Collateral damage to the bowel was the limiting factor for radiotherapy, so oncologists can now apply more radiation intensity to the tumour.
“Increasing the dose to the prostate has been shown to increase the cure rate,” Iupati said.
Warwick Gibson of Kāpiti began a seven-week course of prostate cancer treatment in November, 2014.
He said the treatment was very quick.
“I was only in there for 10 – 15 minutes and then I was on my way back to work again. It’s all very well geared up. The staff and nurses were excellent and I didn’t have any side effects. All in all everything was very smooth.”
Iupati said the reduced treatment time also improved its effectiveness.
“The less time you are on the bench the less time you have to wriggle and move, and the more reliable it is.”
Get your prostate checked
Not only have prostate cancer treatments far more bearable, but men are less likely to need treatment and, if they do, it is likely to be much later.
Dr Doug Iupati said that, although prostate cancer was relatively common and one of the major killers, most tumours are classified as low risk.
In those cases the most likely treatment is “active surveillance” rather than surgery, radiotherapy or chemotherapy.
“Two thirds of patients can avoid having any treatment,” he said.
However, Iupati still urged me over 55 to get regular checks.

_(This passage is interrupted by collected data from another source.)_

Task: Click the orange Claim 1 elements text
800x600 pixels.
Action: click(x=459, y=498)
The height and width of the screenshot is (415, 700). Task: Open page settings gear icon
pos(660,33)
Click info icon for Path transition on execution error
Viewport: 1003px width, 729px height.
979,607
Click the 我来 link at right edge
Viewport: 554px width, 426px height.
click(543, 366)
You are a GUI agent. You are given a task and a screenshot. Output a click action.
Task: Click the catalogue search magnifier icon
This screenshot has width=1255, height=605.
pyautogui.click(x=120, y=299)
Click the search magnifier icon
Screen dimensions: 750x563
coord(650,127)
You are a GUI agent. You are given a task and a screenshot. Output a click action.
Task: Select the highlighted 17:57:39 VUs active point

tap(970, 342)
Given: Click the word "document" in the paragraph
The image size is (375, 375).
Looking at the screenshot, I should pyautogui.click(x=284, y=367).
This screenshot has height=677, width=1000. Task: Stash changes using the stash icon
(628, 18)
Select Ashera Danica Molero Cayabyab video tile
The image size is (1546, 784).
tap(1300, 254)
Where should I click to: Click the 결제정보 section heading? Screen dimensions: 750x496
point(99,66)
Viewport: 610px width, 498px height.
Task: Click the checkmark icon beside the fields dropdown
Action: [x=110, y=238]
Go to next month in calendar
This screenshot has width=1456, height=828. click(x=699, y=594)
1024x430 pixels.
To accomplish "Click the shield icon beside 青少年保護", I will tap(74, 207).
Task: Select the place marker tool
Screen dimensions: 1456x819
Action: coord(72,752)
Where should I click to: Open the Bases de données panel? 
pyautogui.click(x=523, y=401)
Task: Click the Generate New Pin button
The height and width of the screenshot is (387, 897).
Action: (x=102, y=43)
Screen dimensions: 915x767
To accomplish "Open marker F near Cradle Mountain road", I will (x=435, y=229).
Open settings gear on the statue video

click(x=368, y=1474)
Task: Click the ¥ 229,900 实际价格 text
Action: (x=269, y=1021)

The cancer itself often has little or no symptoms for many years but treatments can have severe side-effects, including urinary and bowel problems, erectile dysfunction and loss of fertility, as well as all the usual effects of hormone therapy, radio-therapy and chemotherapy, such as pain, nausea and hair loss.
Survival outcomes have been very good and the period for follow-up treatment had risen to 10 years.
However, active surveillance was effectively a new treatment regime that had never been compared to a standard in the normal randomised trials.
Although most low-risk patients did well on it, not all did.
“The one third that progress on it tends to do worse,” he said.